I left a more detailed comment on the parent, but it's definitely not impossible!
The scenario in this post is that the first uuid was created one year before the duplicate uuid. That isn’t possible with v7
You're heavily leaning on "collision like this" to relate to the exact time stamps for your statement to be true.

It's equality possible to interpret the "like this" to the collision itself, without a focus on the 1 year distance between the creation dates.

So I guess both views are valid.

The inclusion of a timestamp in v7 makes collisions impossible unless the generating systems think that the time is the same down to the millisecond, which makes the temporal distance quite relevant.
Plenty of systems end up generating multiple UUID's in a single millisecond.

The issue with UUIDv7 is that you also have significantly less entropy since you only have a 62 bits (sometimes less, depending on implementation) of "random" data. So while the time aspect of format lowers the chances of collisions, generating two UUIDv7's in the same millisecond (depending on implementation) have a significantly higher chance of collision than two UUIDv4's.

It's still incredibly unlikely, but it's also incredibly unlikely you generate two matching UUIDv4's, but it does happen.

TLDR; It's possible to generate matching UUIDv7's, don't assume otherwise.

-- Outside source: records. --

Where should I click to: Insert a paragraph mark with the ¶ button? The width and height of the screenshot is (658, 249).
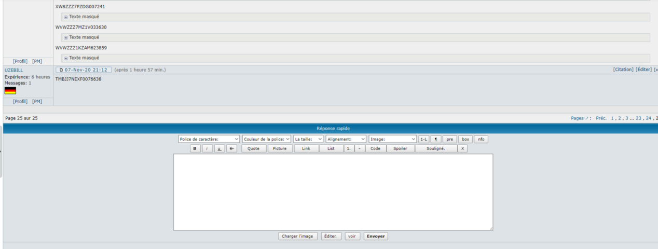tap(436, 139)
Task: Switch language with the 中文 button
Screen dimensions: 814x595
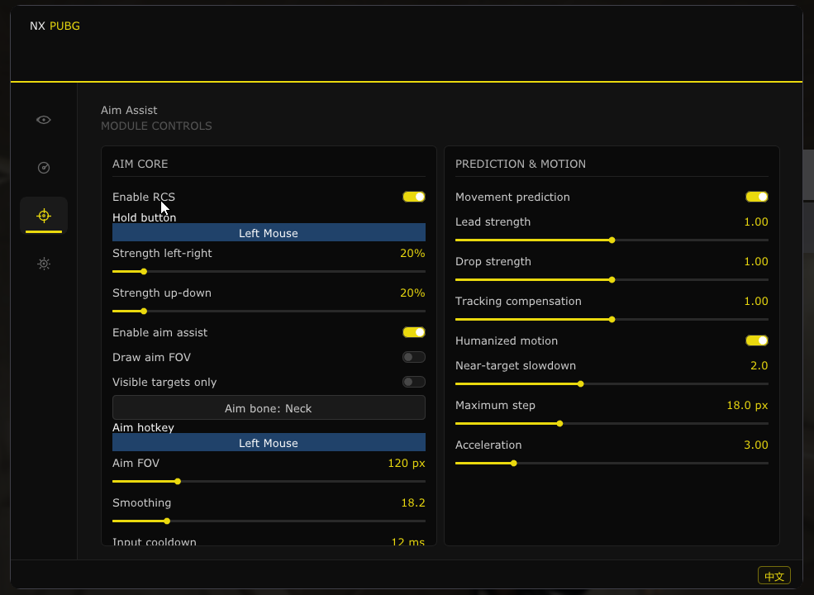Action: pos(774,575)
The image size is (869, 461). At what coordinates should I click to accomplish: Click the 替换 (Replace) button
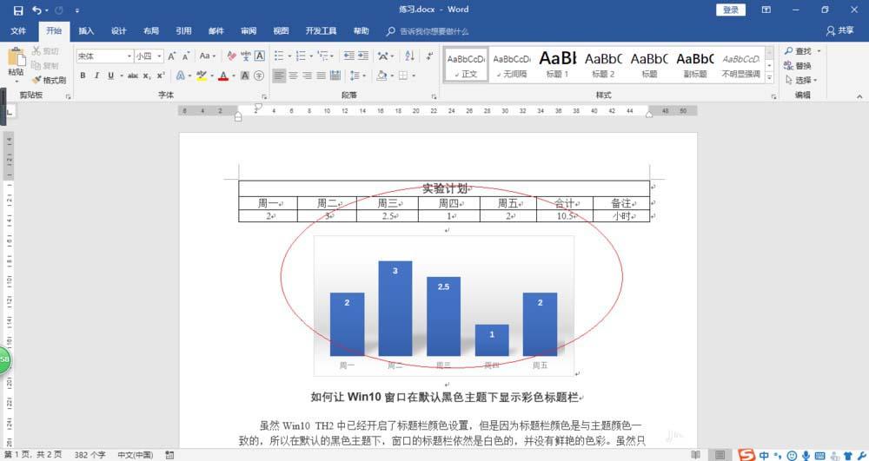798,65
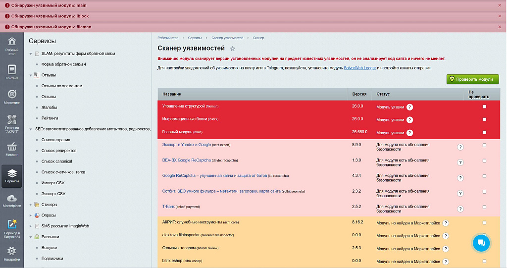Follow the SolverWeb Logger link
This screenshot has width=507, height=268.
tap(359, 68)
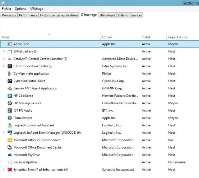The height and width of the screenshot is (178, 199).
Task: Open the Fichier menu
Action: point(7,9)
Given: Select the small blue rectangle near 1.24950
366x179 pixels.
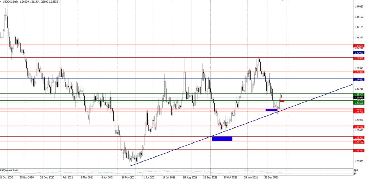Looking at the screenshot, I should [272, 110].

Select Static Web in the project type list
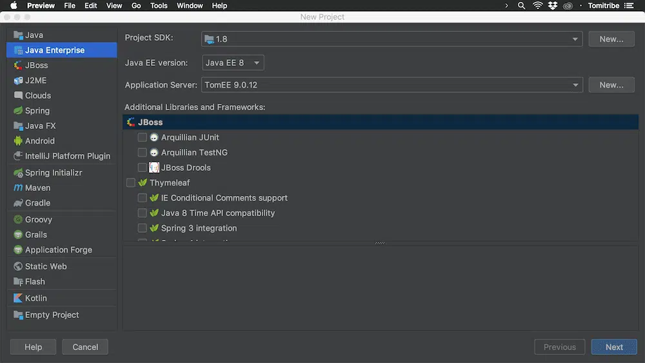(x=46, y=266)
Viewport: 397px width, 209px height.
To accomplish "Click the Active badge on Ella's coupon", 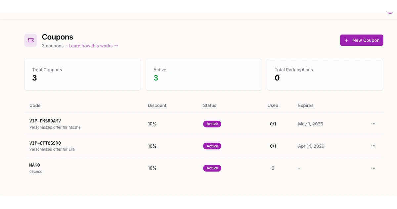I will (x=212, y=146).
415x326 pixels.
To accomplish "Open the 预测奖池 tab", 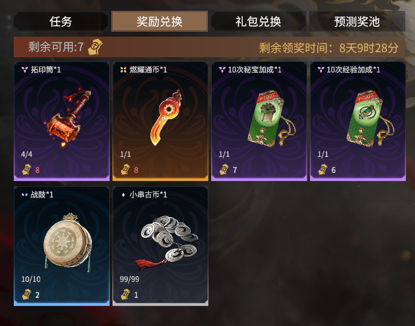I will 357,21.
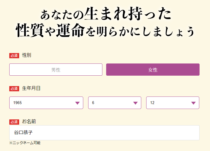Screen dimensions: 210x151
Task: Click the purple arrow on the month selector
Action: 135,103
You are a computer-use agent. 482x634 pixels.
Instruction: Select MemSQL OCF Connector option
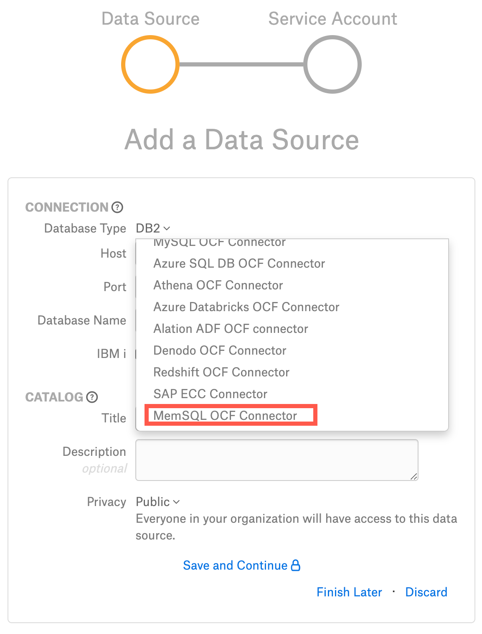click(x=225, y=416)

I answered this in another HN topic just the other day: https://news.ycombinator.com/item?id=48061098

But essentially, using UUID v7 you actually have less risk of collisions than with UUID v4.

Because of the birthday paradox, if you have N bits of randomness, you can expect a collision approximately after (2^((N/2)-1)) random numbers.

With v4, you have 122 bits of entropy over all time, so will see a collision after 2^60 allocations, approx 1.2 x 10^18.

With v7, you sacrifice 48 bits of entropy to give you 74 bits of entropy every millisecond, so you will see a collision after approximate 2^36 allocations per millisecond, approx 6.8 x 10^10 per millisecond.

You could argue that the risk of a collision is too high per millisecond because it's likely that 68 billion UUIDs are generated every millisecond. And maybe I'd agree. But the counter argument is that with v4 you'd expect a collision after 2^24 milliseconds, or 280 minutes, allocating at the same rate of 68 billion UUIDs per millisecond.

Obviously "all time" is longer than "280 minutes", so v7 is actually statistically less likely to cause collisions than v4, even though it seems counter-intuitive because it has a smaller space devoted to entropy. The key insight is that the time provides bits that are guaranteed to be unique, so only collisions within the same timestamp are significant, and every bit used to provide known-unique values is worth 2 bits of entropy.

Surely the scenario where he generates the same number of items as he did between 2025 and now, but did it in 1 tick of v7 UUIDs also runs into it?
The scenario being the collision itself, the time period isn’t particularly relevant aside from it occurring much quicker than expected.